-- Source material follows --

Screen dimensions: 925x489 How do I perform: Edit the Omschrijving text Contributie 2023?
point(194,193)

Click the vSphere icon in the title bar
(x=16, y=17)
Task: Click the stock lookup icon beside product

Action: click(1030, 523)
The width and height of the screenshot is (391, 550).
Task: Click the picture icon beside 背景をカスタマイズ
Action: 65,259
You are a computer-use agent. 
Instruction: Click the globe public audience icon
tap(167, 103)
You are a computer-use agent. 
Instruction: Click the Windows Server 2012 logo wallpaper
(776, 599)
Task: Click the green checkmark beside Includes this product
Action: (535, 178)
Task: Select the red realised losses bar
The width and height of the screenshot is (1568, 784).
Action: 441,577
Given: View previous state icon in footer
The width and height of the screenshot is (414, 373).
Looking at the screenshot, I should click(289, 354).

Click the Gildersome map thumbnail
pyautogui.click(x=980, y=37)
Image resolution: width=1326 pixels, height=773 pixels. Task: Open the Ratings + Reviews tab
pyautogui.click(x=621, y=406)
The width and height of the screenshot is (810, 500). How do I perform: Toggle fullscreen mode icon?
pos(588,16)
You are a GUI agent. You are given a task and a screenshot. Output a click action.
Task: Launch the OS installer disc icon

-- Source material concluded --

What you are asked to do: All records above need to be set down again exactly as written.

Solution to this task:
Screen dimensions: 925x489 How do I perform: Edit the Omschrijving text Contributie 2023?
point(194,193)

Click the vSphere icon in the title bar
(x=16, y=17)
Task: Click the stock lookup icon beside product

Action: click(1030, 523)
The width and height of the screenshot is (391, 550).
Task: Click the picture icon beside 背景をカスタマイズ
Action: 65,259
You are a computer-use agent. 
Instruction: Click the globe public audience icon
tap(167, 103)
You are a computer-use agent. 
Instruction: Click the Windows Server 2012 logo wallpaper
(776, 599)
Task: Click the green checkmark beside Includes this product
Action: (535, 178)
Task: Select the red realised losses bar
The width and height of the screenshot is (1568, 784).
Action: 441,577
Given: View previous state icon in footer
The width and height of the screenshot is (414, 373).
Looking at the screenshot, I should click(289, 354).

Click the Gildersome map thumbnail
pyautogui.click(x=980, y=37)
Image resolution: width=1326 pixels, height=773 pixels. Task: Open the Ratings + Reviews tab
pyautogui.click(x=621, y=406)
The width and height of the screenshot is (810, 500). How do I perform: Toggle fullscreen mode icon?
pos(588,16)
You are a GUI agent. You are given a task and a screenshot. Output a click action.
Task: Launch the OS installer disc icon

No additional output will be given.